Y oí una gran voz del cielo que decía: He aquí el tabernáculo de Dios con los hombres, y él morará con ellos; y ellos serán su pueblo, y Dios mismo estará con ellos como su Dios. Enjugará Dios toda lágrima de los ojos de ellos; y ya no habrá muerte, ni habrá más llanto, ni clamor, ni dolor; porque las primeras cosas pasaron. Apocalipsis 21:3-4 RVR1960.
El tabernáculo o la morada que Yeshua prometió como esposo (Jn 14:2-4) se cumplirá en ese momento, este momento es muy cerca del fin y del comienzo de la eternidad en su compañía. La historia del matrimonio entre Elohim y su pueblo se cumple justo aquí.Ya estaremos resucitados, perdonados, santos y no habrá más muerte ni dolor.
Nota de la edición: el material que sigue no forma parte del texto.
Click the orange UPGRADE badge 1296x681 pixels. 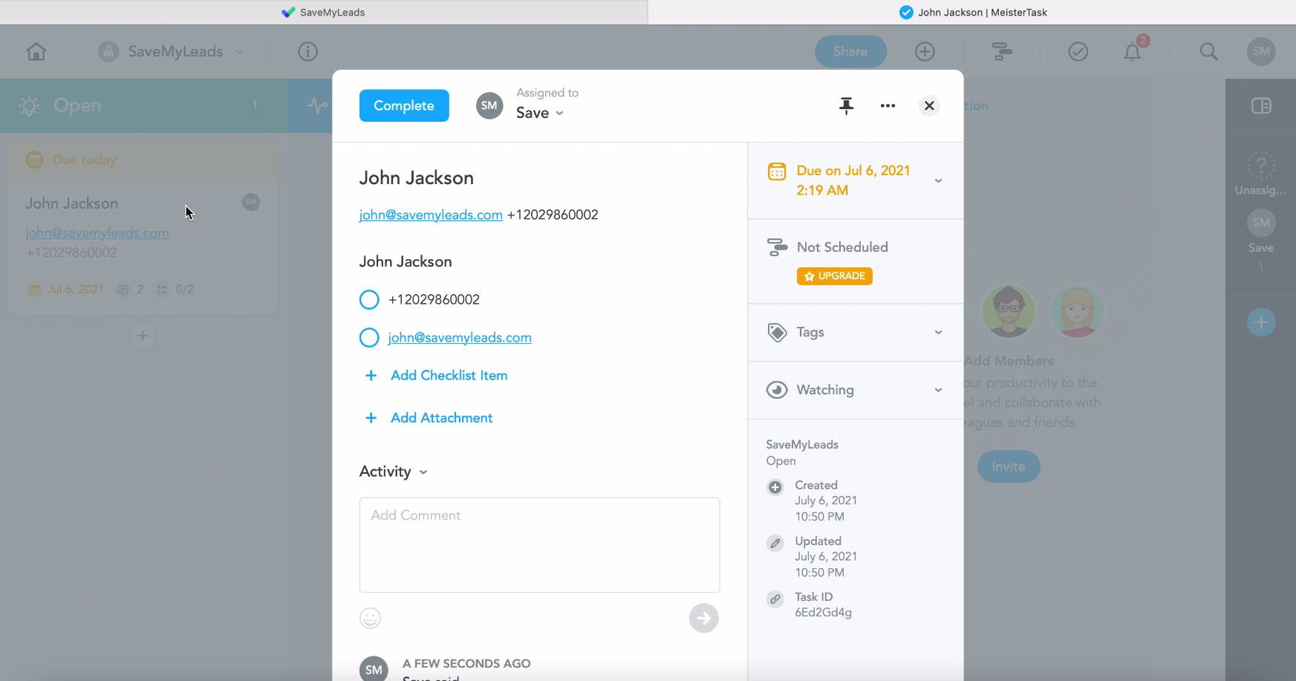[x=835, y=276]
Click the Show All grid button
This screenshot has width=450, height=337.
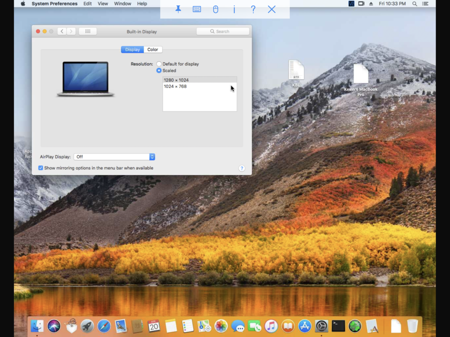(88, 31)
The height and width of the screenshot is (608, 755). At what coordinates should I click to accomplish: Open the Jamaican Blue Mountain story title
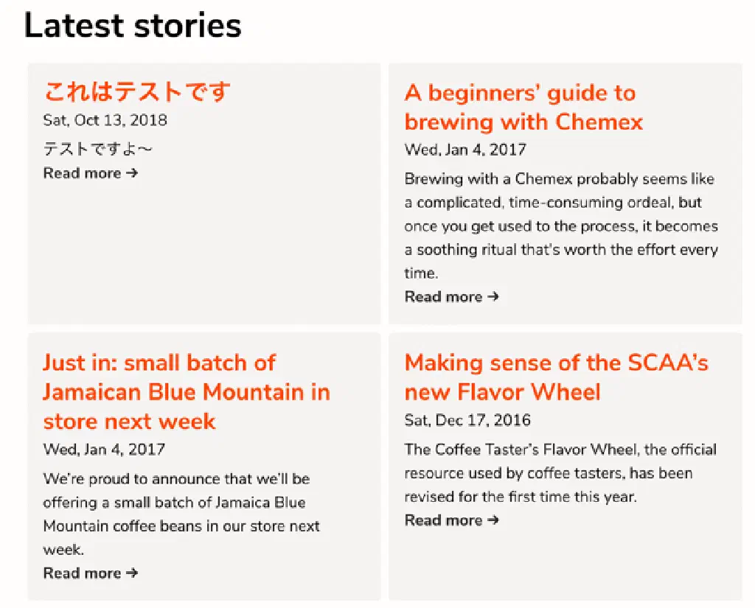coord(186,392)
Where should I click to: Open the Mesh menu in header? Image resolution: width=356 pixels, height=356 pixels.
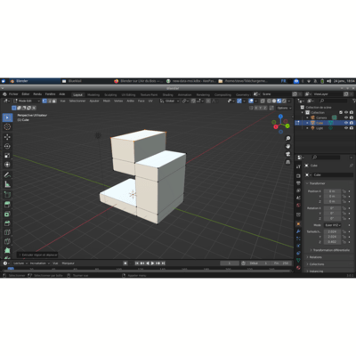tap(107, 101)
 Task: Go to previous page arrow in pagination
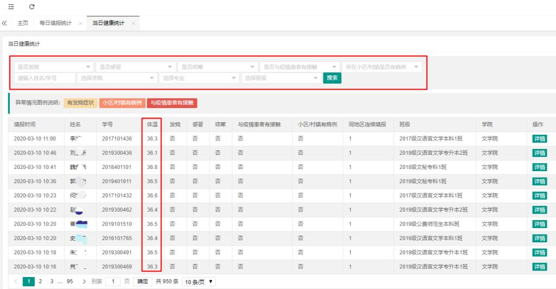(16, 281)
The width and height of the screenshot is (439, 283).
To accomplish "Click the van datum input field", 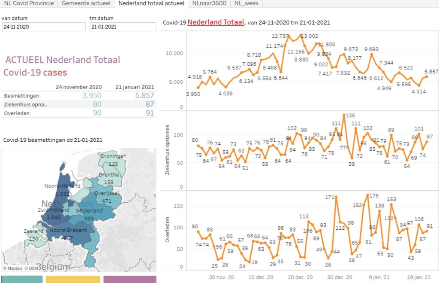I will pos(43,27).
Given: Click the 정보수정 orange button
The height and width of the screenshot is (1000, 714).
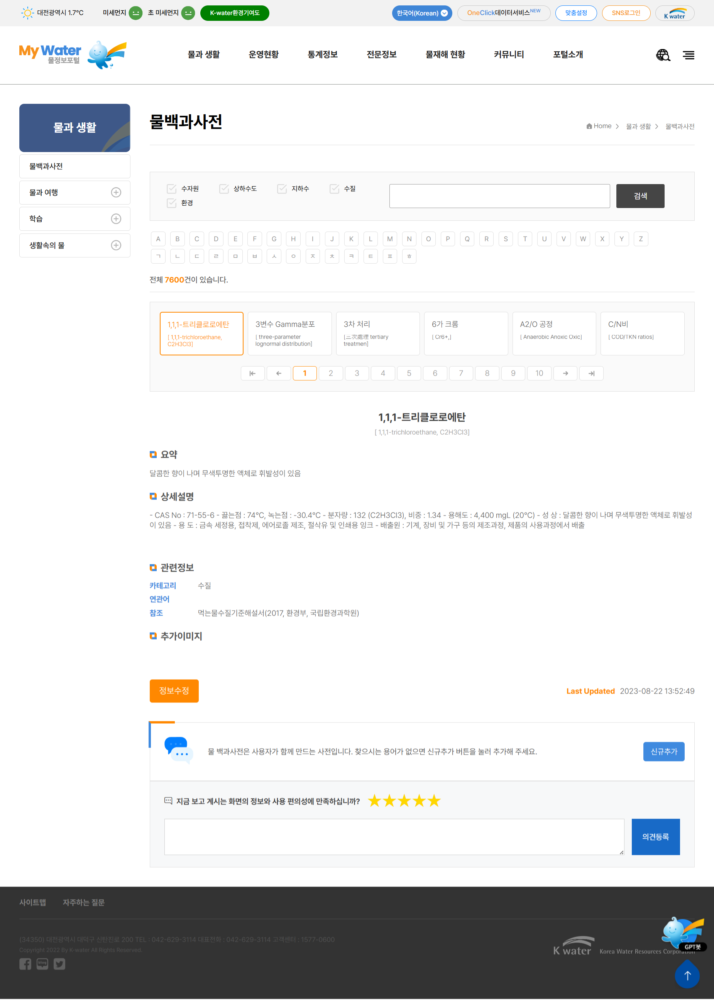Looking at the screenshot, I should [x=174, y=691].
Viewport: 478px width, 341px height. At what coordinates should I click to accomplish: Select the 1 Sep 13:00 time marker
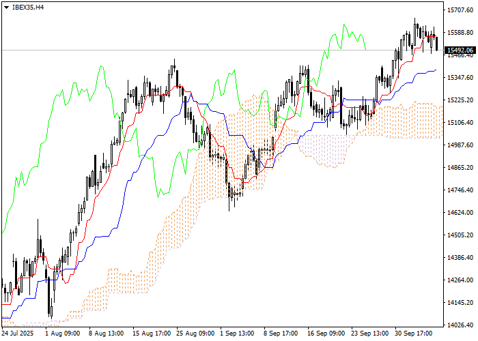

Será el principio y el fin en compañía de nuestro Señor Yeshua.
Más adelante en Apo 21:6-7 Yeshua dice “Yo soy el Alfa y la Omega, el principio y el fin. Al que tuviere sed, yo le daré gratuitamente de la fuente del agua de la vida. El que venciere heredará todas las cosas, y yo seré su Dios, y él será mi hijo”.
Es evidente que este destino final no es para todos, sino para aquellos que tienen sed. El cielo pertenece a los que saben que su alma está sedienta por el pecado, pero por encima de esto buscan con anhelo y fervor la satisfacción de la salvación y la vida eterna (Isa 55:1-2; Jua 7:37-38) esta es el agua espiritual de la que Yeshua habló en el octavo día de la fiesta de Sukot/tabernáculos. (Jua 7:37-38). Este anhelo por quien sus hijos clamamos y celebramos en estas fiestas mientras EL mora con nosotros en este tabernáculo temporal representado en una enramada en esta época y en nuestro cuerpo el resto del año.